Todo este alegato fue pronunciado con sequedad, firmeza y desembarazo, como algo aprendido de antemano. Monsieur Paul sintió que se le había dejado plantado. En ese momento volvió Marya Aleksandrovna e inmediatamente tras ella la señora Zyablova.

—Me parece que viene en seguida, Zina. ¡Nastasya Petrovna, de prisa, haga té fresco! —Marya Aleksandrovna mostraba una punta de agitación.

—Anna Nikolaevna ha mandado ya a ver qué pasa. Su Anyutka ha venido corriendo a preguntar en la cocina. ¡Menudo berrinche tendrá ahora! —apuntó Nastasya Petrovna abalanzándose sobre el samovar.

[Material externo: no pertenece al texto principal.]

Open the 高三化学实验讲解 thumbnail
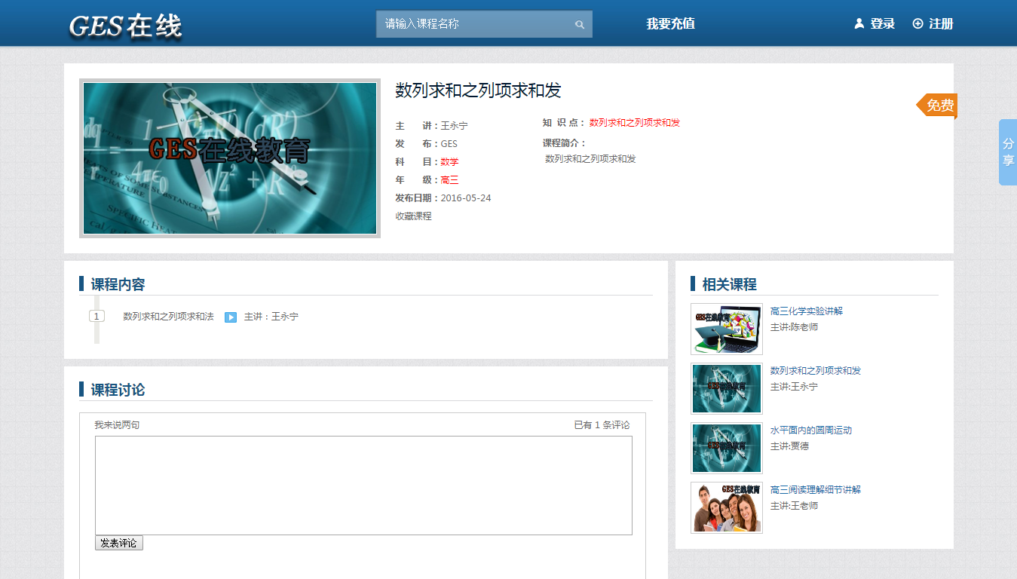Image resolution: width=1017 pixels, height=579 pixels. pyautogui.click(x=726, y=329)
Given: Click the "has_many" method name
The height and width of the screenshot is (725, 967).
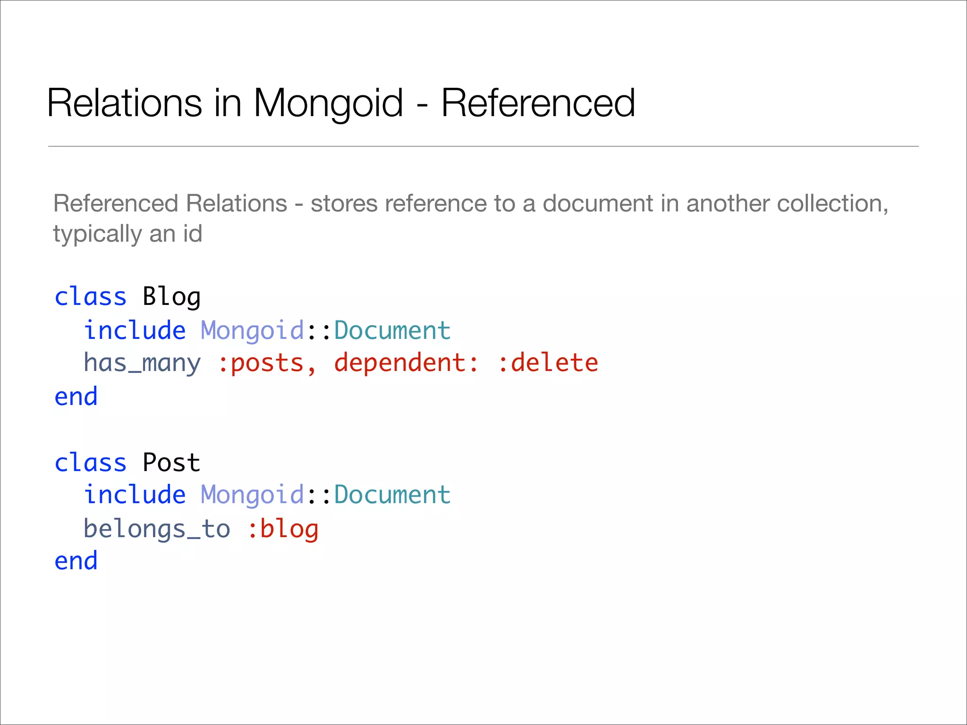Looking at the screenshot, I should point(142,363).
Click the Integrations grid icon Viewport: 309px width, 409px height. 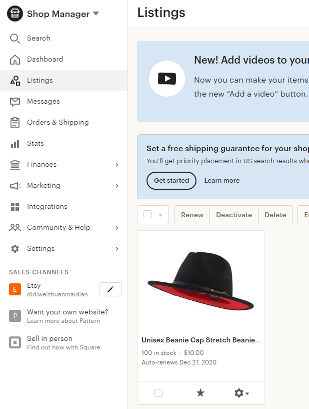[15, 207]
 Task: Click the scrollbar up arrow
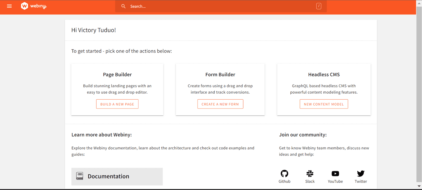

—¿Y a mí qué me importa?, —dijo Marya Aleksandrovna a Nastasya Petrovna por encima del hombro—. ¡Como si a mí me interesara averiguar lo que piensa Anna Nikolaevna! Le aseguro que yo no mandaré a nadie por noticias a su cocina. Y me asombra, de veras que me asombra, que me considere usted enemiga de esa pobre Anna Kikolaevna; y no sólo usted, sino toda la ciudad. Apelo a su juicio, Pavel Aleksandrovich. Usted nos conoce a las dos. ¿Por qué razón habría de ser yo enemiga suya? ¿Por cuestiones de primacía? ¡Pero si a mí me trae sin cuidado esa primacía! ¡Que sea ella la primera! Yo sería la primera en ir a felicitarla por su primacía. Pero, al fin y al cabo, todo eso es injusto. Intercedo por ella, tengo que interceder por ella. La calumnian. ¿Por qué la atacan ustedes todas? ¿Porque es joven y le gusta ir bien vestida? A mi juicio más vale que le guste la ropa que no otra cosa, como le sucede a Natalya Dmitrievna, a quien le gusta… lo que no es posible decir. ¿Será acaso porque Anna Nikolaevna está siempre de la ceca a la meca y no puede parar en casa? ¡Pero, Dios mío, si no ha recibido educación ninguna y le cuesta trabajo abrir un libro u ocuparse dos minutos seguidos en cualquier cosa! ¿Qué coquetea y hace ojos desde la ventana a todo el que pasa por la calle? Pero ¿por qué le dicen que es tan bonita, cuando sólo tiene el cutis blanco y pare usted de contar? ¿Qué es el hazmerreír de los bailes? De acuerdo. Pero ¿por qué le aseguran que baila la polca admirablemente? ¿Que lleva sombreros y cofias imposibles? Pero ¿qué culpa tiene ella de que Dios la haya privado de gusto y le haya dado en cambio credulidad? Si se le dice que es bonito prenderse en el pelo un papel de liar caramelos, se lo prende. ¿Que es una chismosa? ¡Pero si eso es costumbre aquí! ¿Quién no chismorrea aquí? ¿Qué va a visitarle Sushilov, el de las patillas, por la mañana, por la tarde y casi por la noche? ¡Ay, Dios mío! ¿Y qué de extraño hay en ello si el marido se pasa jugando a las cartas hasta las cinco de la mañana? ¡Además, que aquí se dan tan malos ejemplos! Pero eso, al cabo, quizá no sea más que una calumnia. En resumen, que yo siempre intercedo por ella. Pero, Dios mío, aquí viene el príncipe. ¡Es él, él! Le reconozco. Le reconocería entre mil. ¡Por fin le veo, mon prince! —exclamó Marya Aleksandrovna y voló al encuentro del príncipe que entraba.